ETH researchers have modified certain bacteria with UV light so that they produce more cellulose. The basis for this is a new approach with which the researchers generate thousands of bacterial variants and select the variants that have developed into the most productive.
Bacteria produce materials that are of interest to humans, such as cellulose, silk and minerals. The advantage of producing bacteria in this way is that it is sustainable, it takes place at room temperature and in water. A disadvantage is that the process takes time and produces quantities that are too small for industrial use.
That’s why researchers have been trying for some time to convert microorganisms into living mini-factories that can produce larger quantities of a desired product more quickly. This requires either targeted intervention in the genome or the cultivation of the most suitable bacterial strains.
Now the research group led by André Studart, professor of Complex Materials at ETH Zurich, presents a new approach using the cellulose-producing bacteria Komagataeibacter sucrofermentans. Following the principles of evolution by natural selection, the new method allows scientists to very quickly produce tens of thousands of variants of the bacterium and select those strains that produce the most cellulose.

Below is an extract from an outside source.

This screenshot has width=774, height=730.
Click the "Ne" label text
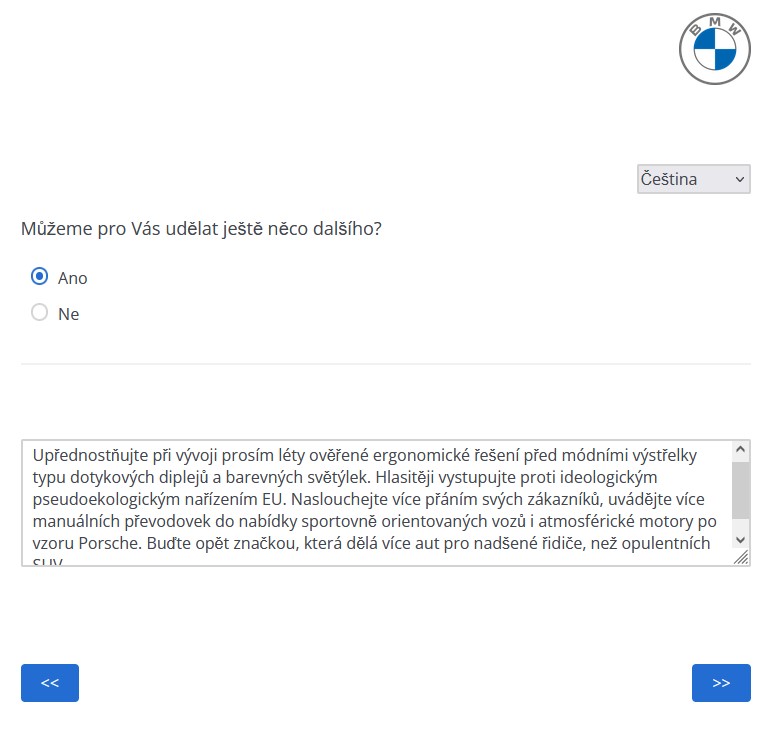pyautogui.click(x=68, y=314)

K. sucrofermentans naturally produces high-purity cellulose, a material in high demand for biomedical applications and the production of packaging materials and textiles. Two properties of this type of cellulose are that it supports wound healing and prevents infections. “However, the bacteria grow slowly and produce limited amounts of cellulose. We therefore had to find a way to increase production,” explains Julie Laurent, a doctoral student in Studart’s group and first author of a study just published in the scientific journal PNAS.
The approach she developed has succeeded in producing a small number Komagataeibacter variants that generate up to seventy percent more cellulose than in their original form.
Accelerating evolution with UV light
The materials researcher first had to create new variants of the original bacterium that occurs in nature: the wild type. To do this, Julie Laurent irradiated the bacterial cells with UV-C light, which damages random points of the bacterial DNA. She then placed the bacteria in a dark room to prevent DNA damage from repairing and thus causing mutations.
Using a miniature device, she then encapsulated each bacterial cell in a small drop of nutrient solution and allowed the cells to produce cellulose for a period of time. After the incubation period, she used fluorescent microscopy to analyze which cells had produced a lot of cellulose and which had produced none or very little.
Using a sorting system developed by ETH chemist Andrew De Mello’s group, Studart’s team automatically sorted the cells that had evolved to produce an exceptionally large amount of cellulose. This sorting system is fully automated and very fast. Within minutes it can scan half a million droplets with a laser and sort out the droplets with the most cellulose. Only four remained, producing 50 to 70 percent more cellulose than the wild type.
The evolved one K. sucrofermentans cells can grow and produce cellulose in mats in glass vials at the interface between air and water. Such a mat obviously weighs between two and three milligrams and is about 1.5 millimeters thick. The cellulose mats of the newly developed variants are almost twice as heavy and thick as the wild type.
Julie Laurent and her colleagues also genetically analyzed these four variants to find out which genes were changed by the UV-C light and how these changes led to the overproduction of cellulose. All four variants had the same mutation in the same gene. This gene is the blueprint for a protein-degrading enzyme: a protease. However, to the materials researcher’s surprise, the genes that directly control cellulose production were not changed. “We suspect that this protease breaks down proteins that regulate cellulose production. Without this regulation, the cell can no longer stop the process,” the researcher explains.
Patents applied for
The new approach is versatile and can be applied to bacteria that produce other materials. Such approaches were originally developed to create bacteria that produce certain proteins or enzymes. “We are the first to use such an approach to improve the production of non-protein materials,” says ETH professor André Studart. “For me, this work is a milestone.”
The researchers have applied for a patent on the approach and mutated bacterial variants.
In a next step, they want to collaborate with companies that produce bacterial cellulose to test the new microorganism in real industrial conditions.